_CHALLENGE_. Retype everything from the line containing "Where should I click to: Pick" down to the line containing "tap(309, 87)", with both of those lines included. Omit the pictures from your answer.

START SUPPLIED INFORMATION

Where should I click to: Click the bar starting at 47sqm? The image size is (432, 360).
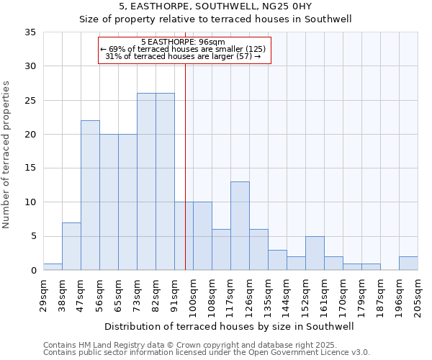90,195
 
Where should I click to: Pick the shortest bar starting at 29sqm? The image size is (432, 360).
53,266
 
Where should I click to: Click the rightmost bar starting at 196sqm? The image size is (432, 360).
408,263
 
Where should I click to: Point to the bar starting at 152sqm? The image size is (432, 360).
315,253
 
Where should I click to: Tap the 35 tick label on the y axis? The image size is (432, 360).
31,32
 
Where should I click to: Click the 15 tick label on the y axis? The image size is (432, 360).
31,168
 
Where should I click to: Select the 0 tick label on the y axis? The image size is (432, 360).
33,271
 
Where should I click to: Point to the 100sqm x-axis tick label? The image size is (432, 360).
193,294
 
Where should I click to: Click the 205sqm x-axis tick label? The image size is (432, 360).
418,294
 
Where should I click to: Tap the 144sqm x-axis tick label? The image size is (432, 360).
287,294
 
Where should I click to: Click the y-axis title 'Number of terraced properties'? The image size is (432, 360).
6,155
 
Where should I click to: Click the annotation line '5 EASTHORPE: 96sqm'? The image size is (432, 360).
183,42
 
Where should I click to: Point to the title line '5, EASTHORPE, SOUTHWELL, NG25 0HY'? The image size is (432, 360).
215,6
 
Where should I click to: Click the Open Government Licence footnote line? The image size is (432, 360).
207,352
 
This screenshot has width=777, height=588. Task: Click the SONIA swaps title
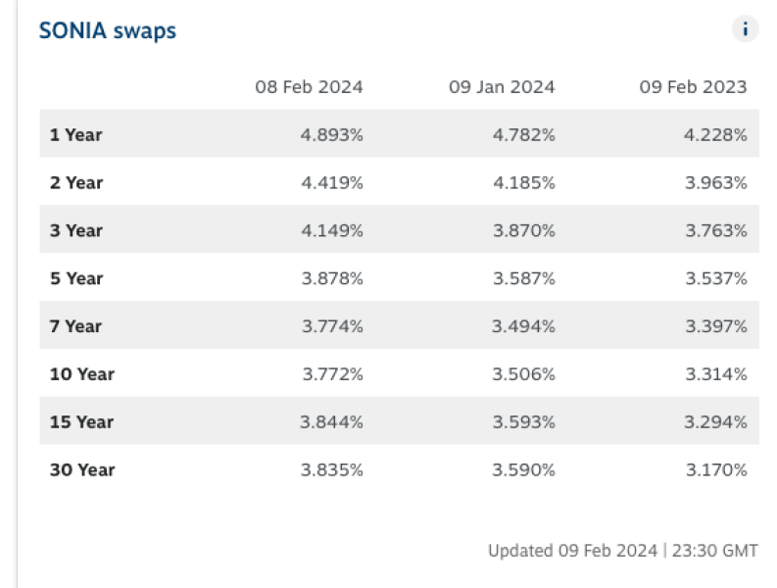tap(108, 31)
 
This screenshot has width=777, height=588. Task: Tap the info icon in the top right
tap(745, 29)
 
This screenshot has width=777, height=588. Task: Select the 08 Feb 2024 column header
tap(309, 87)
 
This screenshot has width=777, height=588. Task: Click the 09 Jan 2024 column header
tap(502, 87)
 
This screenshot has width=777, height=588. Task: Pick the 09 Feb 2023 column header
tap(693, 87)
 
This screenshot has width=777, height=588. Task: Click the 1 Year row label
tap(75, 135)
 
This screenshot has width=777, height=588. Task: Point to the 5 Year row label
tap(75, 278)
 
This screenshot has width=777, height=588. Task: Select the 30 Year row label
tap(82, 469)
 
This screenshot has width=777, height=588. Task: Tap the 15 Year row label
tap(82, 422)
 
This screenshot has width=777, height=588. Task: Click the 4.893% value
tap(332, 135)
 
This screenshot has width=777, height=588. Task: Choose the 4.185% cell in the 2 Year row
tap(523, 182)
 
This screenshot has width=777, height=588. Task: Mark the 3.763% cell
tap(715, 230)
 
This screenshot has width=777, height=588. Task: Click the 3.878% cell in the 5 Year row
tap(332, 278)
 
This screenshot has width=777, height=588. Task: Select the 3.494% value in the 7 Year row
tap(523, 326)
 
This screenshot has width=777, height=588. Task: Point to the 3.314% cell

END SUPPLIED INFORMATION

_OUTPUT OF THE EXERCISE_.
Where should I click to: Pick the shortest bar starting at 29sqm? The image size is (432, 360).
53,266
 
Where should I click to: Click the rightmost bar starting at 196sqm? The image size is (432, 360).
408,263
 
Where should I click to: Point to the bar starting at 152sqm? The image size is (432, 360).
315,253
 
Where should I click to: Tap the 35 tick label on the y axis? The image size is (432, 360).
31,32
 
Where should I click to: Click the 15 tick label on the y axis? The image size is (432, 360).
31,168
 
Where should I click to: Select the 0 tick label on the y axis? The image size is (432, 360).
33,271
 
Where should I click to: Point to the 100sqm x-axis tick label? The image size is (432, 360).
193,294
 
Where should I click to: Click the 205sqm x-axis tick label? The image size is (432, 360).
418,294
 
Where should I click to: Tap the 144sqm x-axis tick label? The image size is (432, 360).
287,294
 
Where should I click to: Click the y-axis title 'Number of terraced properties'? The image size is (432, 360).
6,155
 
Where should I click to: Click the annotation line '5 EASTHORPE: 96sqm'? The image size is (432, 360).
183,42
 
Where should I click to: Point to the title line '5, EASTHORPE, SOUTHWELL, NG25 0HY'? The image size is (432, 360).
215,6
 
Where should I click to: Click the Open Government Licence footnote line? The image size is (432, 360).
207,352
 
This screenshot has width=777, height=588. Task: Click the SONIA swaps title
tap(108, 31)
 
This screenshot has width=777, height=588. Task: Tap the info icon in the top right
tap(745, 29)
 
This screenshot has width=777, height=588. Task: Select the 08 Feb 2024 column header
tap(309, 87)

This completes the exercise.